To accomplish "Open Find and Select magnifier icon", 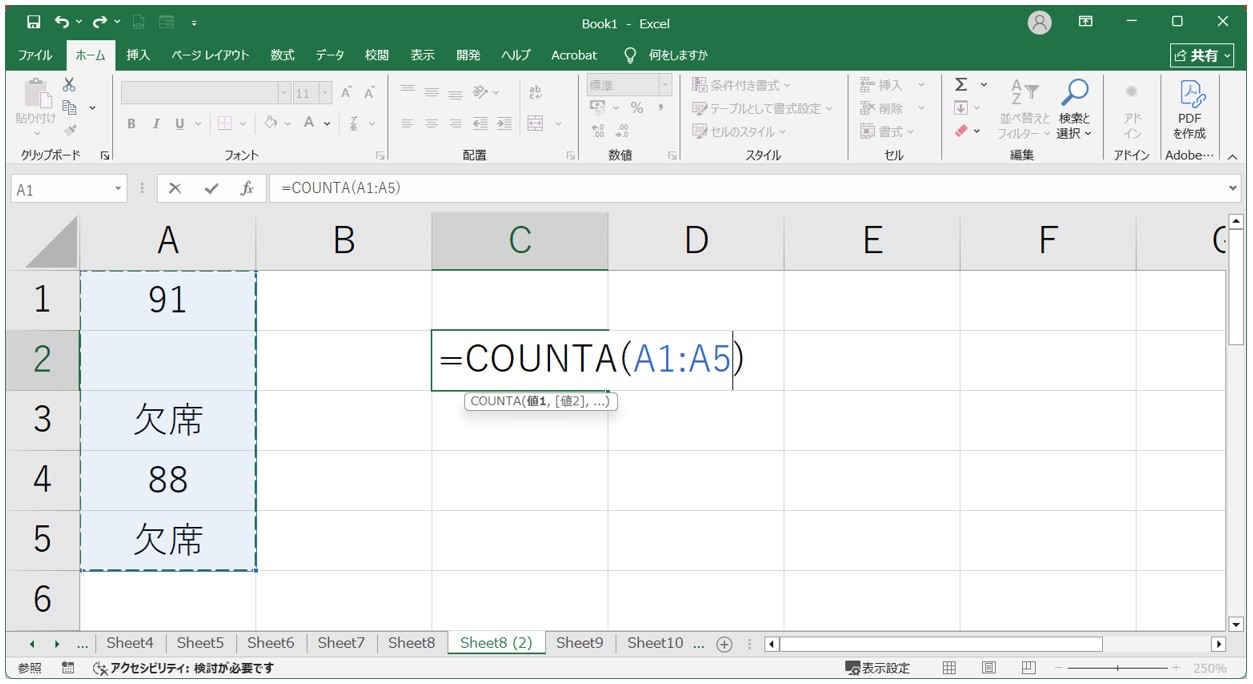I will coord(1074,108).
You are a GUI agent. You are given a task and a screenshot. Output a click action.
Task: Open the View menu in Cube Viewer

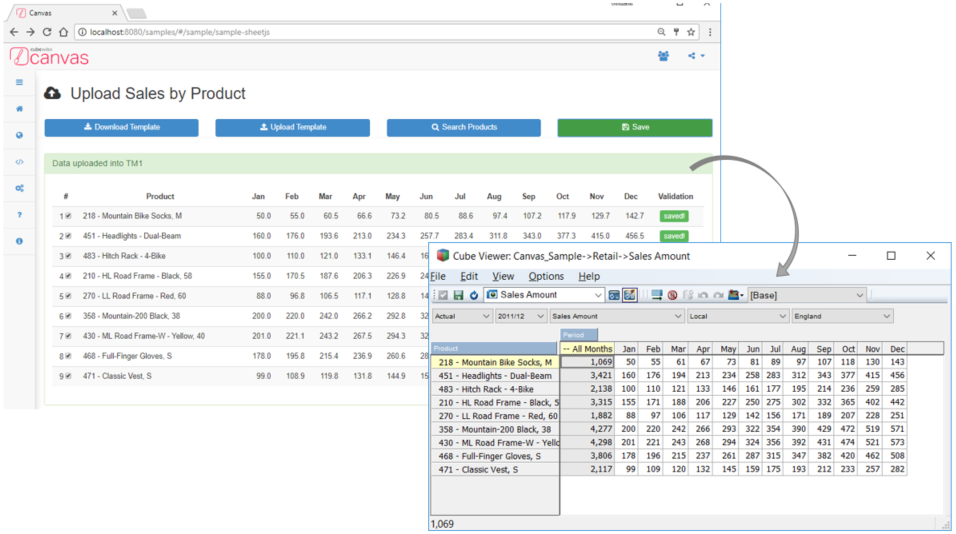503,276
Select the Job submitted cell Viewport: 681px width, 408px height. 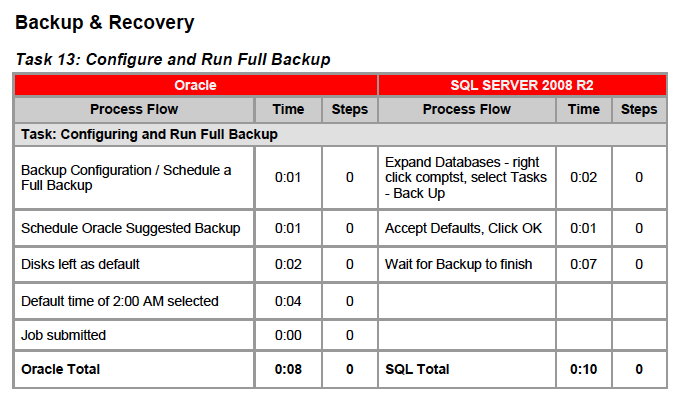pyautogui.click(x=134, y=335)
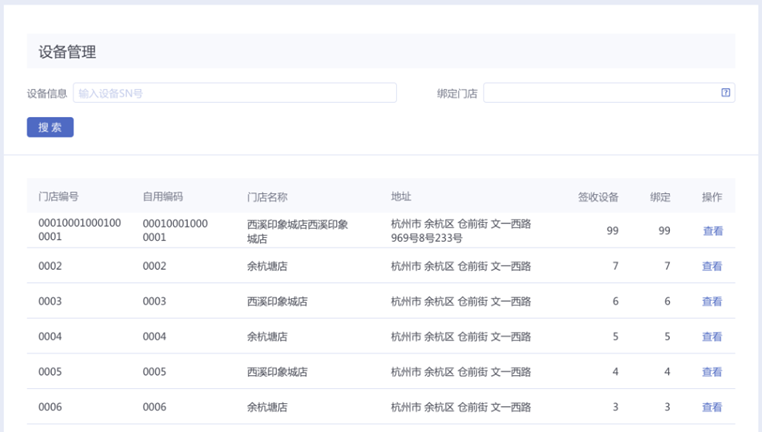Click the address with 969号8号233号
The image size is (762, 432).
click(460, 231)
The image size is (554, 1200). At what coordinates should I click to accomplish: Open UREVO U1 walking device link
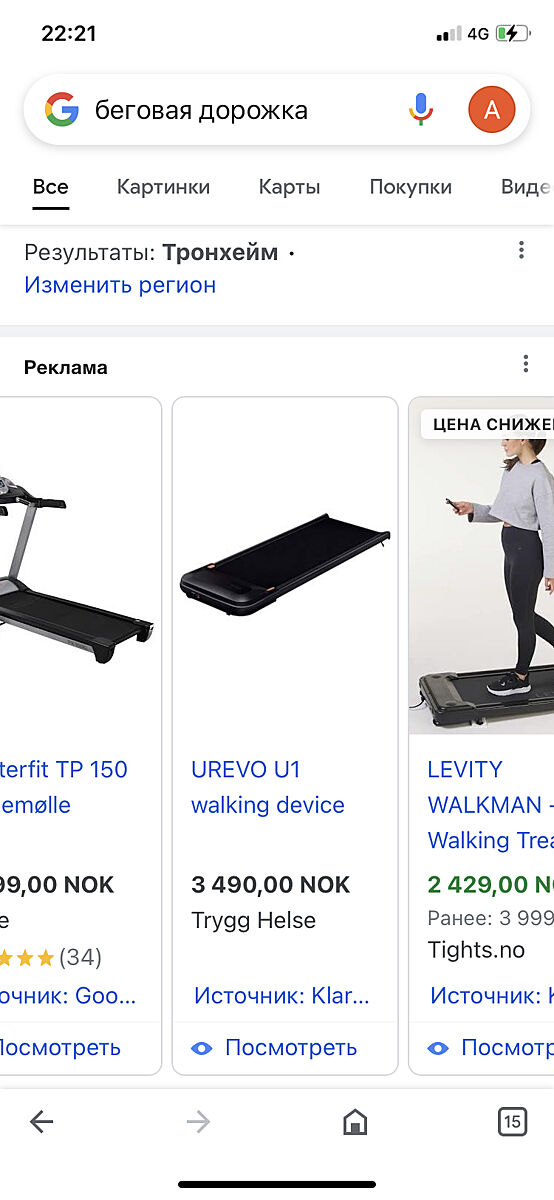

* * *

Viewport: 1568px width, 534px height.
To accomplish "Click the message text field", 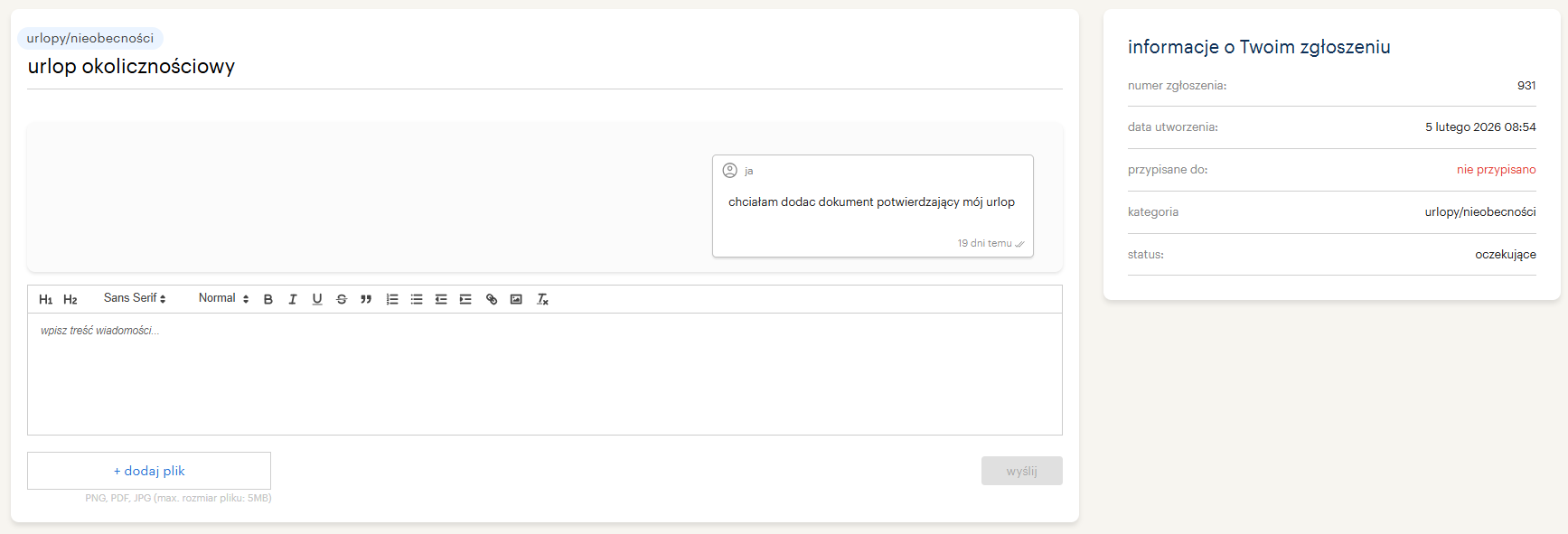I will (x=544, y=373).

WHAT YOU HAVE TO DO:
Pick out every line of the listing above that contains the word "size" and copy each one. Case counts.

OUTPUT OF THE EXERCISE:
The image size is (762, 432).
The image size is (554, 1200). At what coordinates should I click to accomplish: Open UREVO U1 walking device link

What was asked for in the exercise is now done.